W3 Total Cache < 0.9.5 – Authenticated Arbitrary File Upload

Description

When you're creating a support ticket in the plugin page, you can add one or more of your files from your computer.

Then this file will be send to the author to help him resolving the issue.

When we look at the code, W3TC is doing that:
**********
/**
* Attach other files
*/
if (!empty($_FILES['files'])) {
$files = (array)$_FILES['files'];
for ($i = 0, $l = count($files); $i < $l; $i++) {
if (isset($files['tmp_name'][$i]) && isset($files['name'][$i]) && isset($files['error'][$i]) && $files['error'][$i] == UPLOAD_ERR_OK) {
$path = W3TC_CACHE_TMP_DIR . '/' . $files['name'][$i];
if (@move_uploaded_file($files['tmp_name'][$i], $path)) {
$attachments[] = $path;
}
}
}
}
**********
and
**********
/**
* Remove temporary files
*/
foreach ($attachments as $attachment) {
if (strstr($attachment, W3TC_CACHE_TMP_DIR) !== false) {
@unlink($attachment);
}
**********

Ok, so, when you submit the form as an administrator, W3TC uploads our file in its temporary folder /wp-content/cache/tmp/ then will delete them right after that, the file will live only a few milliseconds.

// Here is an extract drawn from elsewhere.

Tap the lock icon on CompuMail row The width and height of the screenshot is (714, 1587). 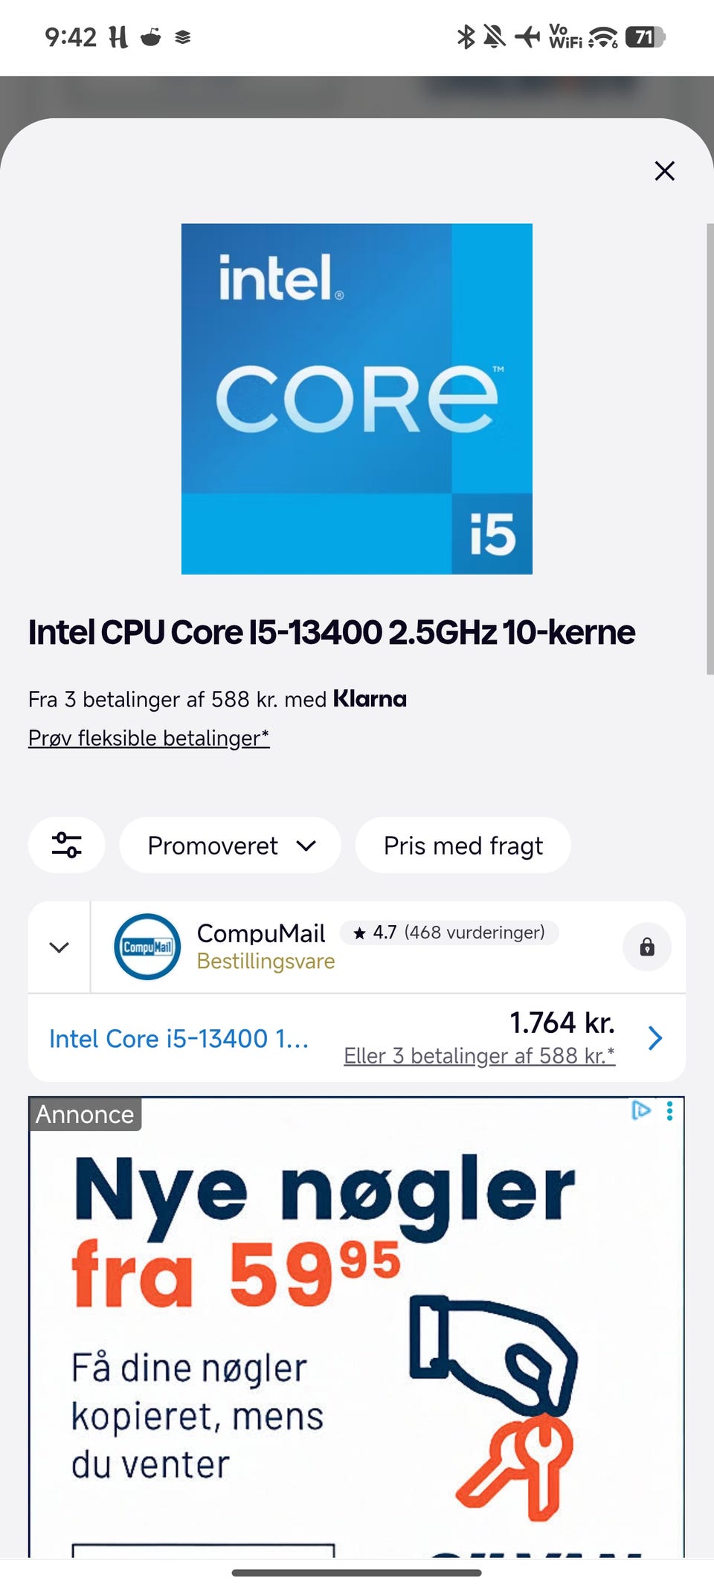click(x=647, y=947)
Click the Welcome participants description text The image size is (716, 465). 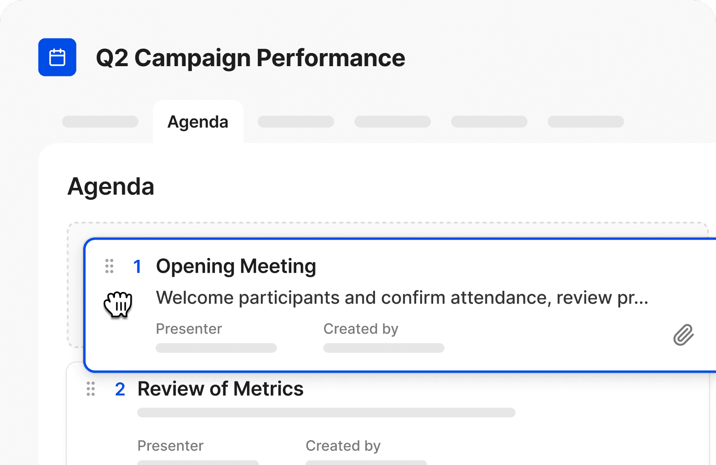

But what if I try to send 2 files, the first one is a 2 Kb malicious PHP file containing a backdoor, the second one is a 20 Mb file. The submission will last more longer, the first file won't be deleted since the second one is not uploaded, I can now access to the first file.

An administrator is not always allowed to execute custom PHP code, he's not the webmaster but a WordPress administrator, so this represent a vulnerability.